Reflation trade, parte seconda. Ha gambe per camminare?


Prima di parlare seriamente di reflation trade va sgombrato il campo da possibili interferenze geopolitiche. È possibile?


Sì, è possibile, quanto meno nel breve termine. Il punto di crisi più sensibile è ovviamente la Corea, ma a guardare le cose con distacco bisogna riconoscere che non siamo ancora in una situazione di allarme rosso. Il romantico e feroce Fidel Castro, come si è poi saputo, era disposto, nel 1962, a rischiare la distruzione completa di Cuba pur di non rinunciare ai suoi missili puntati su Miami e i russi dovettero faticare per farlo ragionare. Kim pensa di non correre questo rischio e probabilmente ha ragione. La differenza è che Kim tiene in ostaggio la Corea del Sud, che ha già i sintomi della sindrome di Stoccolma, ha eletto un presidente pacifista e ha bloccato nelle settimane scorse l'idea trumpiana di dare una prima risposta militare.
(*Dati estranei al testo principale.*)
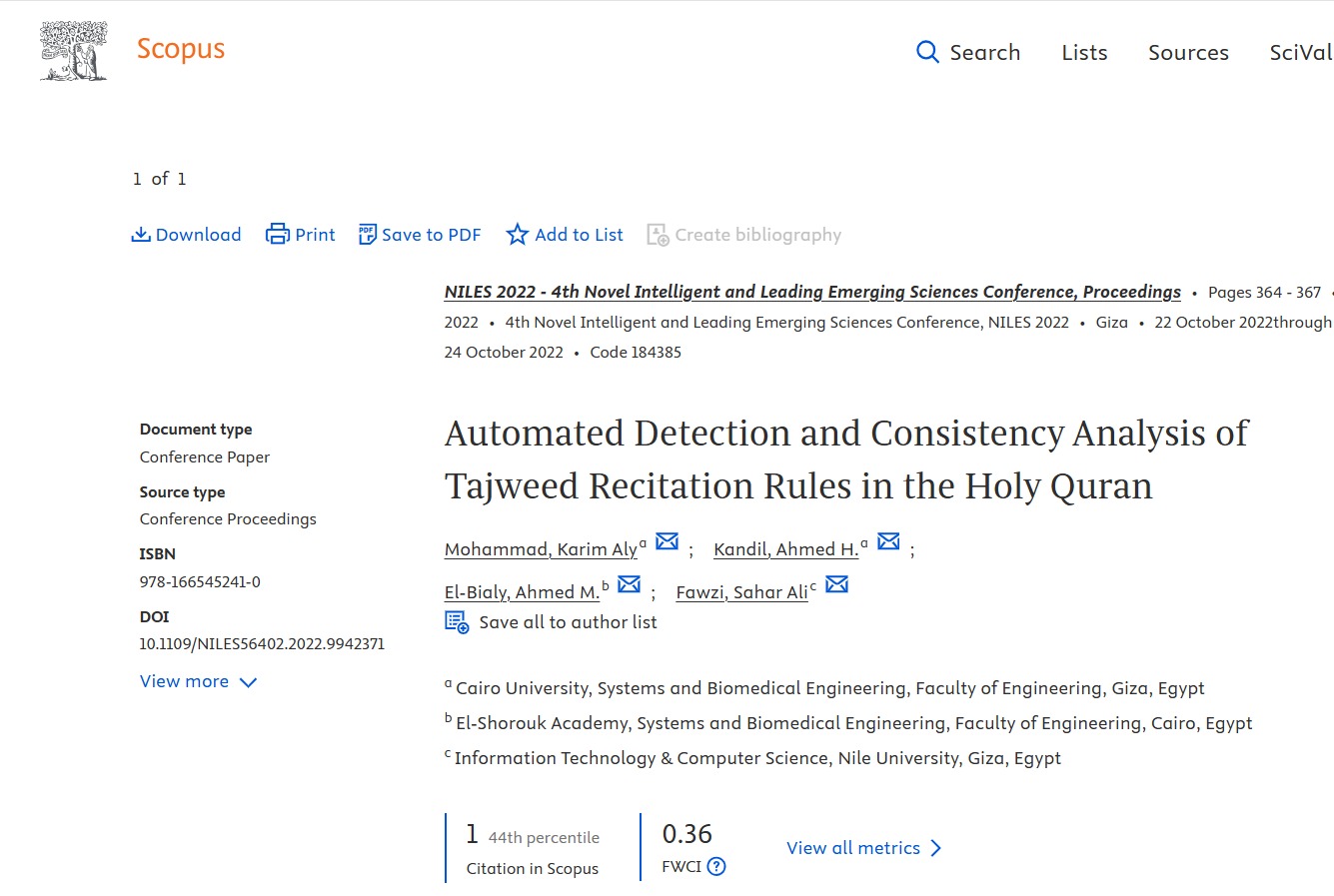The width and height of the screenshot is (1334, 896).
Task: Open View all metrics chevron
Action: (936, 848)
Kim punta alla vittoria grossa, che non è semplicemente la sopravvivenza del suo regime, ma il distacco della Corea del Sud dagli Stati Uniti.

Al di là delle parole di fuoco, la vicenda nucleare coreana è una partita a scacchi che dura da vent'anni e può ancora durare a lungo. Kim è stato bene attento a non violare lo spazio territoriale giapponese (i suoi missili hanno sorvolato il Giappone sopra i cento chilometri di altitudine che sono il limite della sovranità) o quello americano. Trump, dal canto suo, ha accettato di non violare mai, con i suoi caccia, lo spazio territoriale nordcoreano e non ha mai provato ad abbattere i missili di Kim, consapevole che solo due missili su tre vengono effettivamente intercettati dalla sua contraerea.
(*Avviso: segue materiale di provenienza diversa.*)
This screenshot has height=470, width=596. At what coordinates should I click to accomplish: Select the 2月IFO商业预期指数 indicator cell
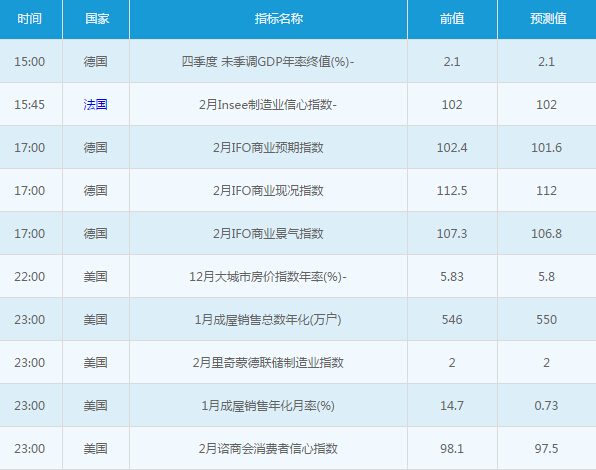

Se il piano di Kim avrà successo, ogni regime in giro per il mondo che voglia tentare di avere lunga vita cercherà di dotarsi di un'atomica. Questo fattore di instabilità ne avrà sullo sfondo uno ancora più grande, ovvero la crescente rivalità tra America, Russia e Cina. I buoni rapporti personali tra Trump, Xi Jinping e Putin sono un fatto positivo, perché permettono di tenere sempre aperti canali di comunicazione, ma le grandi aree geopolitiche sono oggettivamente e strutturalmente in rotta di collisione commerciale, economica e militare.